Kabid Humas Polda Riau, Kombes Anom Karibianto mengatakan tersangka menganiaya (menyiksa) seorang warga bernama Jamal. Praktik tersebut ia lakukan di sebuah perkebunan kelapa sawit, sehingga Jamal mengalami pendarahan di bagian kepala, lalu meninggal dunia setelah dilarikan ke Rumah Sakit Umum Daerah Arifin Achmad Pekanbaru.
Kasus ini bermula pada Minggu (8/9/2024). Bripka AS dihubungi temannya Y yang meminta bantuan menemukan barang bukti yang diduga dicuri Jamal. Bripka AS kemudian bertemu Y dan empat rekan lainnya. Mereka berangkat menggunakan sepeda motor untuk mencari korban.

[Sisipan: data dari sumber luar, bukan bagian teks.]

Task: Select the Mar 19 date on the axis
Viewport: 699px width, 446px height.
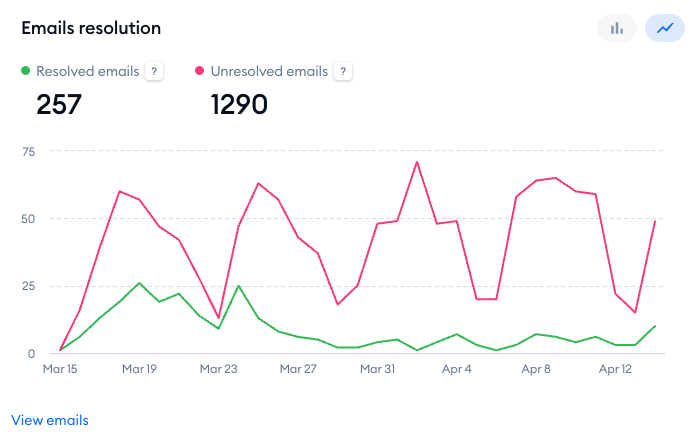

Begitu korban ditemukan, Bripka AS, Y dan keempat rekan mereka langsung menghajar korban di TKP. Setelah itu, korban dibawa ke kebun sawit. Di sana, korban kembali disiksa. Korban kemudian dibawa ke rumah neneknya dalam kondisi lemas. Para pelaku juga sempat mencari barang bukti yang diduga dicuri korban, namun tak ditemukan.
"Korban meninggal setelah diduga dianiaya oleh Bripka AS, Y, dan 4 warga lainnya yang belum diketahui inisialnya, yang saat ini masih dalam pencarian," kata Kabid Humas
Karena para pelaku tidak menemukan barang bukti yang dicuri, korban diserahkan ke klinik. Pihak klinik menyatakan tidak sanggup menangani korban hingga dirujuk ke Rumah Sakit Sansani lalu ke Rumah Sakit Umum Daerah Arifin Ahmad. Keesokan harinya, korban dinyatakan meninggal dunia.
"Korban diserahkan ke dokter lalu ditinggal di rumah sakit, dari semua pelaku, hanya AS yang anggota Polri," kata Anom.
Keluarga korban yang tidak terima dan meminta rumah sakit melakukan visum dan melapor ke polisi. Dari hasil penyelidikan, satu pelaku berinisial Bripka AS, oknum anggota polisi yang bertugas di Yanma Polda Riau, ditangkap.
Anom menyebut tidak ada wewenang AS menjemput Jamal karena bukan tugasnya. AS juga tidak dilengkapi surat perintah penangkapan dan murni untuk urusan pribadinya dengan Y.
Sebagai informasi, apa yang dilakukan Bripka AS dalam kacamata Hak Asasi Manusia bukanlah sekedar penganiayaan. Tindakan tersebut lebih tepat dikategorikan sebagai praktik penyiksaan sebagaimana diatur dalam UU No 5 Tahun 1998 tentang Konvensi Menentang Penyiksaan dan Perlakuan atau Penghukuman Lain yang Kejam, Tidak Manusiawi, atau Merendahkan Martabat Manusia.